When my husband and I got married one of the things we had a little difficulty with was the wedding cake. He’s not a cake person- he’s a pie person, and I didn’t know at the time that I’m WAY more of a pie person too! So in the nine years that we’ve been married I’ve made way more pies than cake. After teaching Naomi how to make bread she wanted to move on to a dessert. Of course it had to be a pie!
I’m kinda picky about pies. While most pies are pretty good, in order for me to head-over-heels LOVE a pie it needs to have a few things going for it. I like a flaky-yet-substantial all-butter crust. I like that crust baked just this side of too dark. But not so dark that it gets overly dry. I also appreciate a slice of pie that (generally speaking) maintains its wedge shape. I like a filling that tastes like fruit, not sugar. And I’m sure there are a number of other things – if they come to mind later, I’ll tack them on to the end of this list.
Also, get yourself some mini pie plates! Seriously! The ratio of crust to filling is just perfect, and it’s easier to eat less if you say “I can’t eat a whole pie” 😉 This recipe makes four mini pies or one standard size pie.
Making pie crust can sometimes be the most daunting part of pie making. I’ve tried cubing the butter in a food processor and a few other techniques but if you want to know how to make the perfect pie crust follow the instructions at Chez Pim using the ingredients listed below. If my 5-year-old can make these pies almost entirely by herself, then you can do it!
While you can use cold water, one of the tricks to a balanced savory crust is the cold beer. I used a lemon shandy to compliment the berries and lemon in the filling but use what you have on hand. Plus, now you get to finish that beer while you wait for the crust to rest in the fridge.
If you don’t have a rolling pin, no worries! Use a long smooth sided glass! Also perfect for little hands.
- ⅔ cup whole wheat flour
- 1½ cups unbleached all-purpose flour
- ¼ tsp fine grain sea salt
- 1 cup salted butter
- ⅓ cup cold beer
- ⅔ cup natural cane or brown sugar
- ⅓ cup whole wheat flour
- ¼ tsp fine grain sea salt
- ½ tsp cinnamon
- 2 sprigs thyme (about ½ tsp)
- 2 pounds berries
- 2 tbsp lemon juice
- 2 tbsp butter
- 1 egg plus 1 tbsp water, whisked
- Large grain sugar, for sprinkling
- You can make the crust using the quick and popular food processor technique. BUT I always make it by hand, using the above ingredients, and the technique linked in the post. If you like a super-puffy crust, do the folding in Pim's instructions 4x. I usually like mine less so, and fold & roll just 2 or 3 times, depending on how the dough is feeling. The pie in the photo was 3x.

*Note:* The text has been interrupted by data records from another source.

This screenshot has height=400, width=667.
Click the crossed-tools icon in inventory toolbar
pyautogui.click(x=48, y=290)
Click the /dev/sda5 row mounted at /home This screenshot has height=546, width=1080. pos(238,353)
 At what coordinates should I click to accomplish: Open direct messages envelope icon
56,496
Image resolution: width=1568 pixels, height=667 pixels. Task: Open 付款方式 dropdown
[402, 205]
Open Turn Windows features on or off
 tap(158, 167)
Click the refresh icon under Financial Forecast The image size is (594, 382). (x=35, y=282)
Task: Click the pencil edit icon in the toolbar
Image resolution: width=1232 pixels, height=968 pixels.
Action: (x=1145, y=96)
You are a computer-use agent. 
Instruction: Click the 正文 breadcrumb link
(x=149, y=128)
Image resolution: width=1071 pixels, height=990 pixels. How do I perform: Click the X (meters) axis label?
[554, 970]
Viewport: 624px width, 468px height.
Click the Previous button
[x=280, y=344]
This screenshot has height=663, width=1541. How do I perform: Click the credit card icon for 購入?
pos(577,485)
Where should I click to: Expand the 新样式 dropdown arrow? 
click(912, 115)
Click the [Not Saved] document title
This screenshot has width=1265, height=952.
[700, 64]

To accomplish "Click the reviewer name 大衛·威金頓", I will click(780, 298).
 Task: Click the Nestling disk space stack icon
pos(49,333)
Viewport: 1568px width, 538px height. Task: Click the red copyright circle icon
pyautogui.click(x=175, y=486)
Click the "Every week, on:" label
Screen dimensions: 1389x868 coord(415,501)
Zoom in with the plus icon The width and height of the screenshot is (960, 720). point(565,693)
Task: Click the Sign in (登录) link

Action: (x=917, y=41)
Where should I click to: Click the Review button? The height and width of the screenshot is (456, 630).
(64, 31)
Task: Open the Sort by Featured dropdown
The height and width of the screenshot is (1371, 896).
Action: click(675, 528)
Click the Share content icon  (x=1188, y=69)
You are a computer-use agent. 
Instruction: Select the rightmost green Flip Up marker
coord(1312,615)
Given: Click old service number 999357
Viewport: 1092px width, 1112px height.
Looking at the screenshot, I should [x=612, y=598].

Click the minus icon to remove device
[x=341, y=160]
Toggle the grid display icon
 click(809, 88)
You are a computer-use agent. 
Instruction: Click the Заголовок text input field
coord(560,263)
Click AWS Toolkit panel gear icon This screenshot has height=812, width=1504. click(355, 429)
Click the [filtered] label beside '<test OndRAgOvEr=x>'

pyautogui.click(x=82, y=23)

- Preheat your oven to 425F. Roll out your pie crust - top and bottom - on a flour dusted counter. I tend to work the edges a bit first (particularly if I'm getting cracks) - roll and turn, roll and turn, dusting with flour when necessary. Flip once or twice. Work quickly and keep the dough moving. Divide into 4 portions. Place between unbleached parchment paper or Silpats, and refrigerate while you make the filling. It's o.k. if your dough doesn't roll out into perfect circles - you can patch and pinch later if needed.
- Make the filling by combining the sugar, flour, salt, cinnamon, and thyme in large mixing bowl. Add the berries, and toss gently until well combined. Set aside.
- Line 4 mini pie plates with the bottom pieces of pie dough. Guide it into place without stretching. You want about an ½ inch of dough extending past the rim of the pie plate, trim a bit with scissors or a sharp knife if needed.
- Fill the crust with the berries, drizzle with lemon juice, and dot with the butter. Brush the rim of the bottom crust with a bit of egg wash, then top with the other pieces of pie crust. Trim the top crust a bit if needed, then press the top and bottom crusts together at the edges. Working around the rim, tuck the overhanging dough under itself, and crimp with a fork or flute using your fingers (see picture up above). Brush the crust with more of the egg wash, cut a few slits into the top, and place in the oven two at a time for about 28 minutes - until the crust is deeply golden. Check your pie. If you need to foil the edges of the pie - pull it out and do so - this way the edges wont get too dark and dry. I don't have to foil in my oven for this pie, even at this temp, but your oven might be a bit different. I also turn the oven down to 375F and sprinkle the pies with large-grain sugar about 20 minutes in - for a little extra crunch and sweetness. Let cool a bit, slice and serve.